Symbolic vs Numeric Representations
So far we've looked symbolic (discrete) representations of data and hypotheses, but often there are tasks that are naturally represented as a prediction of numeric values.
In a symbolic representation, machine learning takes the form of a hypothesis space search - represented using formal hypothesis language (Trees, Rules, Logic, etc).
However for numeric representations, machine learning takes the form of a function space "search" - represented using mathematical models (Linear Equations, Neural Networks, etc).
Methods for Numeric Representation
Some methods we use for this are:
- Linear Regression (from statistics) - the process of computing an expression that predicts a numeric quantity (from data we have).

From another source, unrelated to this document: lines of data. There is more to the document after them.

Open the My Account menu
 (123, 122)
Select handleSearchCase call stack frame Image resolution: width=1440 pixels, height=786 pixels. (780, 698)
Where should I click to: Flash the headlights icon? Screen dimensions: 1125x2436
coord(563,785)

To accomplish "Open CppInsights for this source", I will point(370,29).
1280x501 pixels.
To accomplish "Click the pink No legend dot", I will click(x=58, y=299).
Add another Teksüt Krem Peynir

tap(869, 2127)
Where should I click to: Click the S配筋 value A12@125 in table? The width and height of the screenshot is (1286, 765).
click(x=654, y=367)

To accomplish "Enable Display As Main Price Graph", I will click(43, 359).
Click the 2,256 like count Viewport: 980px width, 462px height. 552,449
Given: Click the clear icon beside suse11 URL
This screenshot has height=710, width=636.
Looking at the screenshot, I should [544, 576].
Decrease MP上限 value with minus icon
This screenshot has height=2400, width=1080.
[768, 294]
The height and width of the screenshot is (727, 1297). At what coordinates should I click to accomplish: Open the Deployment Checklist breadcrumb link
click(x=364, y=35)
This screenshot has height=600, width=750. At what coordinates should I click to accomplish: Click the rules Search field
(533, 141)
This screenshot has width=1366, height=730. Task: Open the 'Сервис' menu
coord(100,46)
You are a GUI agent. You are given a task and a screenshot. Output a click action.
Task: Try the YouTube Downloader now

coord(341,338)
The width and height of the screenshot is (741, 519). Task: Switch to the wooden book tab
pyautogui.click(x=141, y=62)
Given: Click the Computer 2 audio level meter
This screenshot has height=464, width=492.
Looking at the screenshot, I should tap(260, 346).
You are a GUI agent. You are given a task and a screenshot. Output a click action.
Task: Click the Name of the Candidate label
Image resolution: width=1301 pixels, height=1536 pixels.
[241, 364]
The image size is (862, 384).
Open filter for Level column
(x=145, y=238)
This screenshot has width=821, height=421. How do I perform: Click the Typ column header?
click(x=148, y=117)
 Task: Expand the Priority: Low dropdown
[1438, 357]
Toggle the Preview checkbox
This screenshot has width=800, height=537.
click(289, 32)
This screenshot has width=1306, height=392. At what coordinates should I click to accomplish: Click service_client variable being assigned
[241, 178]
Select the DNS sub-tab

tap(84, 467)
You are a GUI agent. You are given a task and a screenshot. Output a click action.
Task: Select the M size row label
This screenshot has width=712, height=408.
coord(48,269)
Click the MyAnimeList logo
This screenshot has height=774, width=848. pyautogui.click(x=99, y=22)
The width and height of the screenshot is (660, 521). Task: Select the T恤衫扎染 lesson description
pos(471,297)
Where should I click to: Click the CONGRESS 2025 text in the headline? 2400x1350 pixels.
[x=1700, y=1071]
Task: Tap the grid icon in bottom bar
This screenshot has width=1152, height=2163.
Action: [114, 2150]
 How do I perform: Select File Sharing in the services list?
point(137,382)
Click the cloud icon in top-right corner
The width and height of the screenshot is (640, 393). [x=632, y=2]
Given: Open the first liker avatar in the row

- Perceptron (from machine learning) - a biologically-inspired linear prediction method (artificial neural network).
- Multi-Layer Neural Networks - learning non-linear predictors, based on hidden nodes between the input and output
- Regression Trees - each leaf predicts a numeric quantity (the average value of training instances that reach the leaf), and each internal node can test discrete or continuous attributes.
- Model Trees - regression tree with linear regression models at the leaf nodes. These can fit with non-axis-orthogonal slopes, and have a smoothing operation at the internal
nodes to approximate continuous fractions.
Regression
Regression is the process of determining the weights for the regression equation, which is the linear sum of attribute values (with appropriate weights) to determine a numeric quantity.